PaLM: spectacular results and effective training
The new model from Google surpassed other large language models by 540 billion parameters in a few-shot setup on 28 out of 29 benchmarks tested.
Such success was achieved thanks to a new approach to learning called Pathways. It is based on the use of asynchronous data flow. In addition to high quality, this approach ensures efficient utilization of computing resources — almost 60%.
Among the tasks that the model has succeeded in solving are not only traditional QA or translation, but even guessing a movie by emoji and explaining jokes.
Large language models are a real engine of progress in AI in recent years. The “steroid race” of transformers has given a lot to both science and business, but it cannot go on indefinitely. Google’s approach is aimed precisely at improving the effectiveness of training, and not at simply “throwing iron”.
NVIDIA introduced new GPU
During the GTC 2022 conference, the company announced the new Hopper architecture and the first products based on it.
The H100 computing accelerator shows a threefold increase in performance in FP32 operations compared to the previous generation A100.
The new product uses the Transformer Engine, designed to improve the efficiency of training large models, and 80GB of HBM3 memory with a bandwidth of up to 3 TB/s.
A new generation of DGX systems and DGX SuperPOD clusters will be built on the basis of H100 accelerators.
It is important that the GPU architecture is created with an eye to the architecture of the models that will be trained on them. Transformer Engine and other innovations will allow to some extent to smooth out the impact of the fact that modern models are growing ten times faster than the power of a single accelerator.

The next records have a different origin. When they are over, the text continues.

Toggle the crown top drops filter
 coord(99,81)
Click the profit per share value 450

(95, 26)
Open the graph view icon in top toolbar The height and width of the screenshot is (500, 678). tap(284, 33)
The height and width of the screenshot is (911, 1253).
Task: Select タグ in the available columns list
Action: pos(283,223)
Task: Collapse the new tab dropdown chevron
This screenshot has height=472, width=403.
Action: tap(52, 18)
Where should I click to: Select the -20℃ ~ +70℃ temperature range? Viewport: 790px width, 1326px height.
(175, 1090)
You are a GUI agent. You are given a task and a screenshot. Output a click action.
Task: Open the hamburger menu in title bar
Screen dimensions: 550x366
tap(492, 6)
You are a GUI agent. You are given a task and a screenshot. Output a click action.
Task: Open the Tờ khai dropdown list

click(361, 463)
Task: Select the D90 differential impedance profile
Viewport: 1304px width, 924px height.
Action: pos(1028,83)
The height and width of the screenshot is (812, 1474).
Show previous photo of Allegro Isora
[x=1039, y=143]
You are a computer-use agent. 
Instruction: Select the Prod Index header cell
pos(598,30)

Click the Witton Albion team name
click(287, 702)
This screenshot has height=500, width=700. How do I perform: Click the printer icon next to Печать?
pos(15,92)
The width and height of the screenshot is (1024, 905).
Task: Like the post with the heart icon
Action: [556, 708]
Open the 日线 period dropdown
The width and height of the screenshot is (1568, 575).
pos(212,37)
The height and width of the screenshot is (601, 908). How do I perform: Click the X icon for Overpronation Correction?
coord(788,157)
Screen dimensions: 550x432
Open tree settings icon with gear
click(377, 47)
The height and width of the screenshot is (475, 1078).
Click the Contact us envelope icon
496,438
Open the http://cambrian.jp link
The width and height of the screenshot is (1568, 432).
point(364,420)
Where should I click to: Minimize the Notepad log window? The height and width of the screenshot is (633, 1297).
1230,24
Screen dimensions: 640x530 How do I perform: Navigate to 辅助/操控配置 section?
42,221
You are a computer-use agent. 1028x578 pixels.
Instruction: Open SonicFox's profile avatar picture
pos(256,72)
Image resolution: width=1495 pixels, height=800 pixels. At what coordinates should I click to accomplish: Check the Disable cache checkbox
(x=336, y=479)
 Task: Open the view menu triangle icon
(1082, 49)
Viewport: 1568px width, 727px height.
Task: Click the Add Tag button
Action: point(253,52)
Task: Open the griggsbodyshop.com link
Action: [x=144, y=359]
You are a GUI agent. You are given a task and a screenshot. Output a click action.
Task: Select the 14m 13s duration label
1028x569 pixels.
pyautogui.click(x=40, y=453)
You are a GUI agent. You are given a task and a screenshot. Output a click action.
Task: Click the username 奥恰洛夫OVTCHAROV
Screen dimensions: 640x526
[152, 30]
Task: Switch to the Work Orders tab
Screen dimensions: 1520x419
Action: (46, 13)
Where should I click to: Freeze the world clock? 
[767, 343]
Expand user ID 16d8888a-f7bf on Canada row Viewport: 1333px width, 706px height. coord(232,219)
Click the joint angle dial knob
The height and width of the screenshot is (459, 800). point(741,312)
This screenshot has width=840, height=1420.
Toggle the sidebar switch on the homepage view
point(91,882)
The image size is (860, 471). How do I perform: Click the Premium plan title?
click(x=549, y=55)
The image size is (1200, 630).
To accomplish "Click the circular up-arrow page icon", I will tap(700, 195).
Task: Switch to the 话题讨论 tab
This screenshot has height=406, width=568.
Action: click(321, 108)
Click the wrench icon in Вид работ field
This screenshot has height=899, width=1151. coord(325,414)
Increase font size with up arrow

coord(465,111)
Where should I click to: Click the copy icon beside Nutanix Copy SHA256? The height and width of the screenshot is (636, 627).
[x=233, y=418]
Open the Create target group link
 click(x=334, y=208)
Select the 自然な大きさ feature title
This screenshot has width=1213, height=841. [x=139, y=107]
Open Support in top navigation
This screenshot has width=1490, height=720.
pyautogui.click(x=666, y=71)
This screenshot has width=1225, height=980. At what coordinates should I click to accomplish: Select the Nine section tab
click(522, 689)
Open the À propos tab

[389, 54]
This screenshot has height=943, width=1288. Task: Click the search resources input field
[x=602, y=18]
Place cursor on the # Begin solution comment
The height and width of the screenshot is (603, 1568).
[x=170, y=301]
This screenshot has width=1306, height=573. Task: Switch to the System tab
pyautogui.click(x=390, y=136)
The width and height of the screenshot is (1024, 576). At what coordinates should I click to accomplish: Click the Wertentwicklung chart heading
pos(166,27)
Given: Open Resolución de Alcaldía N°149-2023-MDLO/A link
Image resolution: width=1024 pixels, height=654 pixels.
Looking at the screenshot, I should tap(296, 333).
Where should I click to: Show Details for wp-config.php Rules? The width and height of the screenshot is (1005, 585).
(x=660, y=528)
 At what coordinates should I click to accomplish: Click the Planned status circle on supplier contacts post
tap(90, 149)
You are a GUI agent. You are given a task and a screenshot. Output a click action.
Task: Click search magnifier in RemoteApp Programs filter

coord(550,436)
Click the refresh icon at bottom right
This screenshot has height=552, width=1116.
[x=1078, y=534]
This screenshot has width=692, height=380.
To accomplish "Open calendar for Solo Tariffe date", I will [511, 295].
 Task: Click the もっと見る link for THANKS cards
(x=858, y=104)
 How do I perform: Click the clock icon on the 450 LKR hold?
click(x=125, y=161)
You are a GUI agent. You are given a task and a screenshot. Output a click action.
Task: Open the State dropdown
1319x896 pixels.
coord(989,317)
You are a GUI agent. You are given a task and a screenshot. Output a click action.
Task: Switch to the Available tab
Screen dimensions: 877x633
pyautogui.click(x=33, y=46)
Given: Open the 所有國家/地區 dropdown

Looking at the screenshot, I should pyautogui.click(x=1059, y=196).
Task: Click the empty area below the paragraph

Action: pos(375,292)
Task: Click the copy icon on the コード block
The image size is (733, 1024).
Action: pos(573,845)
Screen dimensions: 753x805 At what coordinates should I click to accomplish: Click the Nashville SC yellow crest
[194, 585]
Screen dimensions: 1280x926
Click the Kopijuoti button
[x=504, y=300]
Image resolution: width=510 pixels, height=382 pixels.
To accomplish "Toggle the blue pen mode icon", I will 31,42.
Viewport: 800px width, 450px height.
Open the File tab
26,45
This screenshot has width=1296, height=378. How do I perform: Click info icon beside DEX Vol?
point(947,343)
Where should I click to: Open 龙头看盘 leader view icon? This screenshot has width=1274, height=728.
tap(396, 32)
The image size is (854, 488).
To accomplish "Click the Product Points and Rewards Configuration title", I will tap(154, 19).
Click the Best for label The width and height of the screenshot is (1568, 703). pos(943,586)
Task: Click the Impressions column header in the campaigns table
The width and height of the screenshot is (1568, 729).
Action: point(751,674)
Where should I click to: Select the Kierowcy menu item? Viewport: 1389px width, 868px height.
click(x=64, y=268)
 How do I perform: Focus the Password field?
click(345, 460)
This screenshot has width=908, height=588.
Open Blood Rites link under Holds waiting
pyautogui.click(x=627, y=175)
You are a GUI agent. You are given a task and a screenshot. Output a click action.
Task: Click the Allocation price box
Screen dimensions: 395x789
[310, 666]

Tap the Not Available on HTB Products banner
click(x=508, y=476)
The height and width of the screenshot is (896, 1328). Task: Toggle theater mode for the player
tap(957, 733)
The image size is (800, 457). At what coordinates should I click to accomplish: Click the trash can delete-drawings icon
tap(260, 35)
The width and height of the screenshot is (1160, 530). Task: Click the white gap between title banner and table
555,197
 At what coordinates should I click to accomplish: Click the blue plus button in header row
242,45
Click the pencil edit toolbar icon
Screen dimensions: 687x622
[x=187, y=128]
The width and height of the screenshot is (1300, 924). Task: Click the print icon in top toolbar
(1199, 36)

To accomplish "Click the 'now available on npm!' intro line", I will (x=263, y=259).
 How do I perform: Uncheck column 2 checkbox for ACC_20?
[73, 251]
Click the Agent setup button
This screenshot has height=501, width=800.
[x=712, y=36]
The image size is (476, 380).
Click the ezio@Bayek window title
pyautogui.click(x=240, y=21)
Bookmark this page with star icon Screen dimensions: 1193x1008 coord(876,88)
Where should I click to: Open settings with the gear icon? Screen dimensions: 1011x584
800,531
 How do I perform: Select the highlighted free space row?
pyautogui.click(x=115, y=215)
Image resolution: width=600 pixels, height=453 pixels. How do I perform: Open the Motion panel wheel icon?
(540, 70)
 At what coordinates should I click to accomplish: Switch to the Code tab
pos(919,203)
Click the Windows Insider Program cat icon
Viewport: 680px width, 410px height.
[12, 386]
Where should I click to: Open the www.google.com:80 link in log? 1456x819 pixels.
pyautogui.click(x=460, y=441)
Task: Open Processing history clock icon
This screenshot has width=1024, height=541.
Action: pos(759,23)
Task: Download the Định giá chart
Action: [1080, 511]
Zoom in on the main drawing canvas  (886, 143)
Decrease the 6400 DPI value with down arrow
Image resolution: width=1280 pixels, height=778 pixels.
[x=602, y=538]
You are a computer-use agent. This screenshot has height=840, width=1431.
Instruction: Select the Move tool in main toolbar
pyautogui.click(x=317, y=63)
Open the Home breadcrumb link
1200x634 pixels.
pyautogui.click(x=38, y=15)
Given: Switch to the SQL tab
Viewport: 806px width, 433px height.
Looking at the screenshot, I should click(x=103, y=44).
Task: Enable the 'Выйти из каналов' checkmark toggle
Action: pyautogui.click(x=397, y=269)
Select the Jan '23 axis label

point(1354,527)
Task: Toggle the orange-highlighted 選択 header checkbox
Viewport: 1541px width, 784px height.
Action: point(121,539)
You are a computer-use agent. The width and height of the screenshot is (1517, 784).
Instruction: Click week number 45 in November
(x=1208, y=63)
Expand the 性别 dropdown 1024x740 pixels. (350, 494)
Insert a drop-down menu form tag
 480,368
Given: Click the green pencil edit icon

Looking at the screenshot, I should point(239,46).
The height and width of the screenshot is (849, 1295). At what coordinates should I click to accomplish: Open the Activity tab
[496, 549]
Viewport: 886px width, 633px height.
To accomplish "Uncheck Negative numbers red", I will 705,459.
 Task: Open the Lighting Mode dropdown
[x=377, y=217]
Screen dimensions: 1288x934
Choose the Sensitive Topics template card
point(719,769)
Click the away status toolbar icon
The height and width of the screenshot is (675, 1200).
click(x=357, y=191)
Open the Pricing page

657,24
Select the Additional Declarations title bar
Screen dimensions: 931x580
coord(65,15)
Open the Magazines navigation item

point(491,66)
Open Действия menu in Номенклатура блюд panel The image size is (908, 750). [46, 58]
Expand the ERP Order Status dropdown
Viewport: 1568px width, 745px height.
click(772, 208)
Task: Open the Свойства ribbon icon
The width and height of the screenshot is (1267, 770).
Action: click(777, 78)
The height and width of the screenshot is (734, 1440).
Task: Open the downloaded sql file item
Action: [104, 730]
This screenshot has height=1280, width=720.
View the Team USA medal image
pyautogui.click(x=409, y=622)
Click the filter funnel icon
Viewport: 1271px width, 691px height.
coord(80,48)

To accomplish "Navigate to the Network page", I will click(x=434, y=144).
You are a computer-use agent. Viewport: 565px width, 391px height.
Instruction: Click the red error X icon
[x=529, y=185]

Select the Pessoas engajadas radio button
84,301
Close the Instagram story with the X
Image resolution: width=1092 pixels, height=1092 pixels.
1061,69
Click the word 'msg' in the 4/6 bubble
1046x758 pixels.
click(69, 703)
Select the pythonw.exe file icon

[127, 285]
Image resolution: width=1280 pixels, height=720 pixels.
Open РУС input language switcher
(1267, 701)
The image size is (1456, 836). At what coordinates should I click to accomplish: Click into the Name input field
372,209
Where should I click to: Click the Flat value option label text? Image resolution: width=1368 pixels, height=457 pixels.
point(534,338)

Evolution of image generation with DALL—E 2
A year after the announcement of DALL-E, researchers from OpenAI presented the second version of their model, designed to generate images by text query.
DALL-E 2 is not only capable of creating images with a resolution 4 times larger, but can also edit them by adding or removing elements according to the request.
As a decoder for the new version, it was decided to use a diffusion model instead of an autoregressive one, based on considerations of generation quality and computational efficiency.
Another step forward in the development of multimodal models, and the generation results are really impressive. In addition to moving towards AGI, such developments may have quite practical applications even in our business, for example, the generation of advertising creatives.
MTS AI and Skoltech has developed a language detoxifier
The AI editor created by experts is able to detect profanity in the text and replace it with more acceptable expressions.
The developers note that this solution is unique for the Russian market, since the existing services are suitable primarily for the English language.
The solution is based on two transformer models: BERT and T5. The first is intended for local editing, and the second, in fact, rewrites the entire text in a more neutral way.
These models are needed in order to make online communication comfortable and safe. And it’s not just about chatbot messages that can say something wrong, having learned from texts from forums. We have the opportunity to offer users less toxic formulations, while preserving the essence of the message.
MTS Platform Big Data it has become a “digital breakthrough” for power grids
MTS’s solution to search for commercial losses in the power grid has become the leader of the Digital Breakthrough competition within the framework of the international forum “Electric Networks”.
The model works on the basis of data from automated electricity metering systems. Learning from previously discovered cases of theft, she is able to find the characteristic signs of such events.
Identified suspicious consumers are displayed on the map in an interface convenient for planning team visits.
It is important for us that it turns out to find an application for expertise even outside the core business. Once again, the MTS Big Data team managed to show that machine learning is not somewhere out there, but here, in applied and very important tasks, it helps, for example, to reduce electricity losses and make it cheaper.